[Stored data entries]
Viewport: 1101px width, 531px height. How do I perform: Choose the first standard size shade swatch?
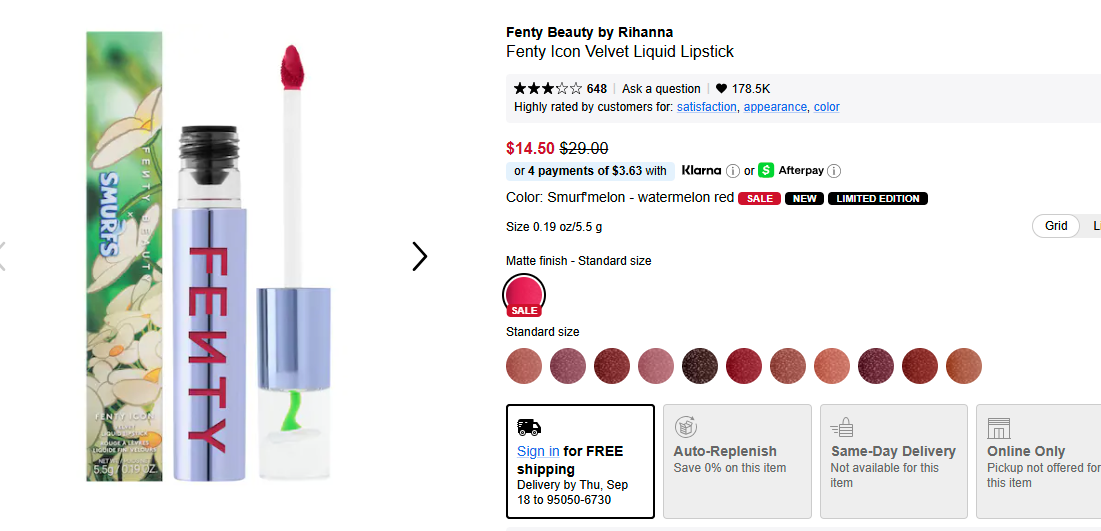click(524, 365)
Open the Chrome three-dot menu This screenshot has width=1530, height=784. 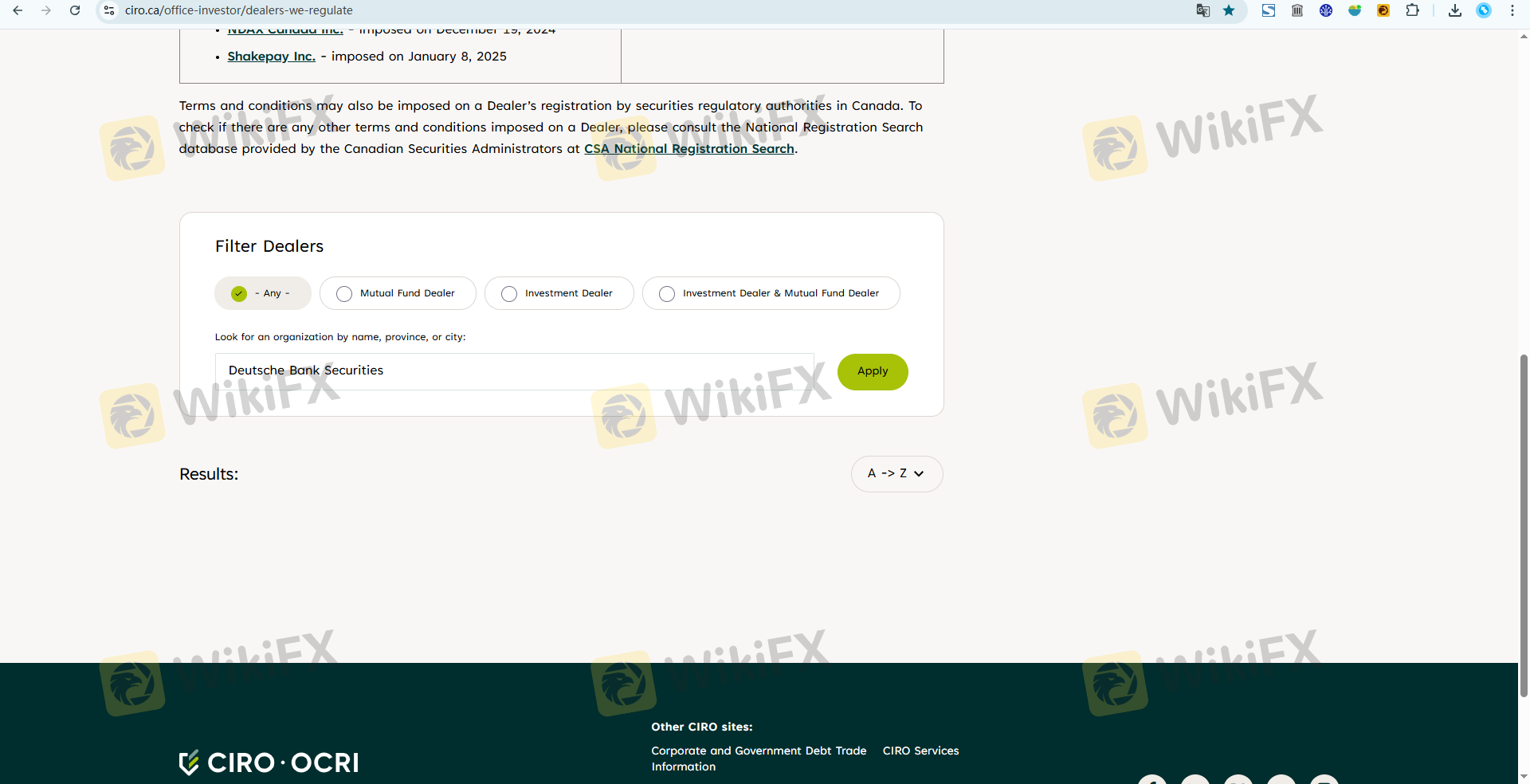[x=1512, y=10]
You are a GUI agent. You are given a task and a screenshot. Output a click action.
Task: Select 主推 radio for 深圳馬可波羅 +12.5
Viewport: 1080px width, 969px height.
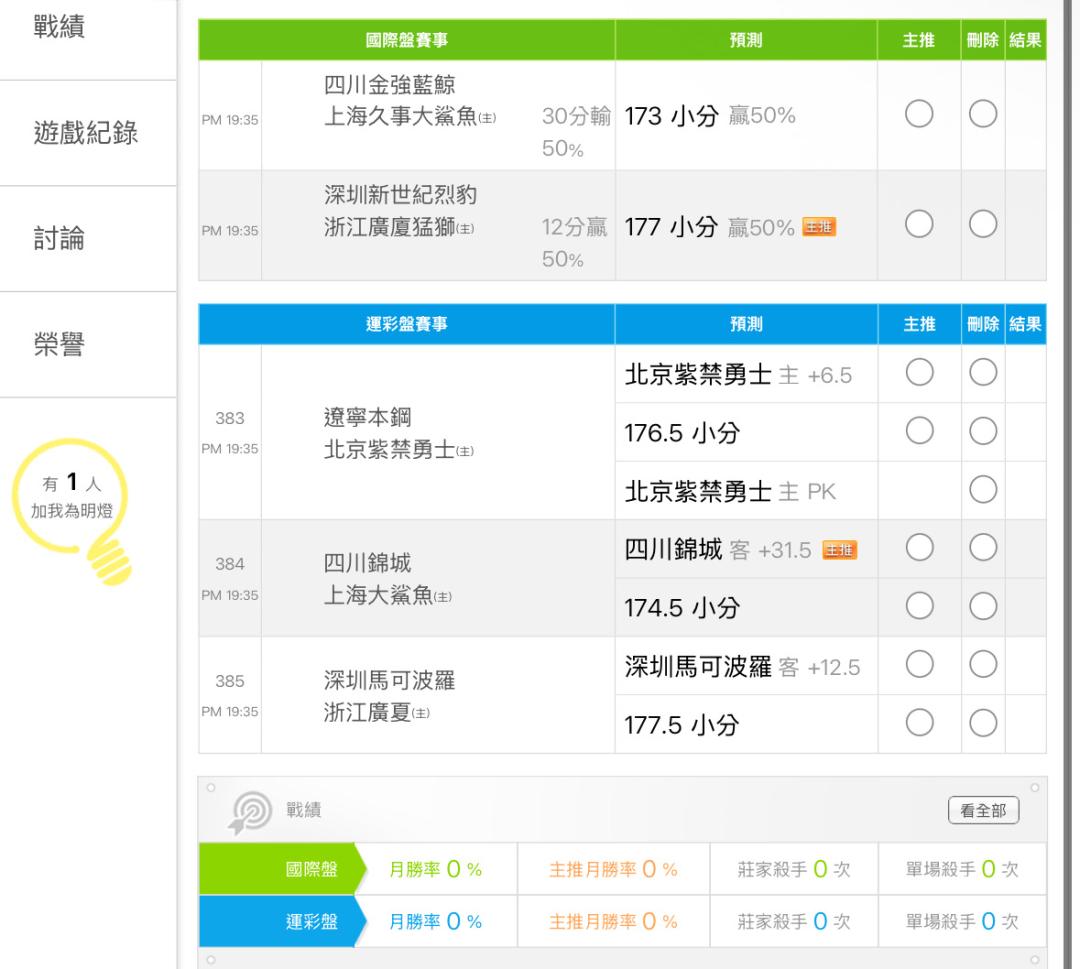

:: Work item ::
In the answer, include exactly the lines from the one containing "You are a GUI" through the end of the records above and no pictures at all.

:: Output of the task ::
You are a GUI agent. You are given a task and a screenshot. Output a click action.
Task: Select 主推 radio for 深圳馬可波羅 +12.5
Viewport: 1080px width, 969px height.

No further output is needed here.